Royalties paid to companies such as Sony, Philips, Pioneer, Hitachi, and JVC add $15–20 per unit to the cost of manufacturing DVD players, an enormous sum, considering that some entry-level Chinese-made DVD players sell at retail in the US for under $75. Chinese manufacturers have balked at the fees, and have been in protracted discussions about reducing them with representatives of the "DVD6C" licensing group, (Hitachi, Matsushita, Mitsubishi, Toshiba, JVC, and AOL Time Warner), who earlier this month attempted to placate the Chinese with the offer of a reduced rate of $4 per unit, following a royalty-free remainder of the year for all units built for the Chinese domestic market.
Chinese manufacturers have until June 30 to sign on with that plan. They are also engaged in royalty discussions with the so-called "3C"—Sony, Philips, and Pioneer. Among other license-issuing organizations seeking payments are the Motion Picture Engineering Group Licensing Authority (MPEG LA), developer of the widely used MPEG-2 video compression scheme, and San Francisco-based Dolby Laboratories, whose surround-sound decoder is ubiquitous in DVD players.
In February, the European Union held shipments of 10,000 Chinese-made DVD players because of complaints of royalty non-payment by the 3C group. Earlier this year, Sony Corporation won a US lawsuit against Apex Digital, which is now paying royalties. Mainland China-based Apex reportedly owns more than 30% of the American market share in DVD players.

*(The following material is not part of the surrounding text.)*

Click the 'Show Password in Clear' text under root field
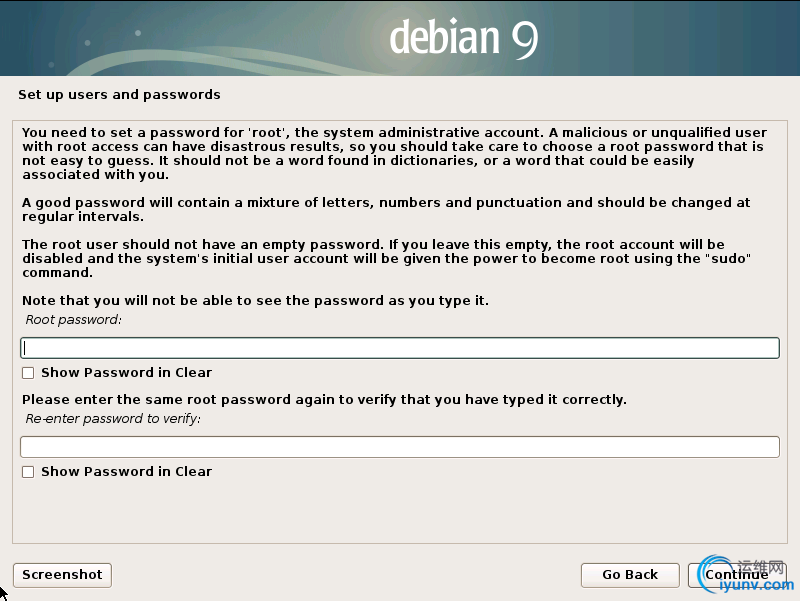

Should AVD/EVD development efforts succeed—and licensing discussions fail—AVD/EVD could become the de facto optical disc standard for "Greater China," including Taiwan, Hong Kong and Macau. Greater China is home to approximately 17% of the world's population. The "Video CD" (VCD) a format not known in the US, is extremely popular there. Chinese and Taiwanese engineers are also reportedly making progress on a red laser-based high definition optical disc format.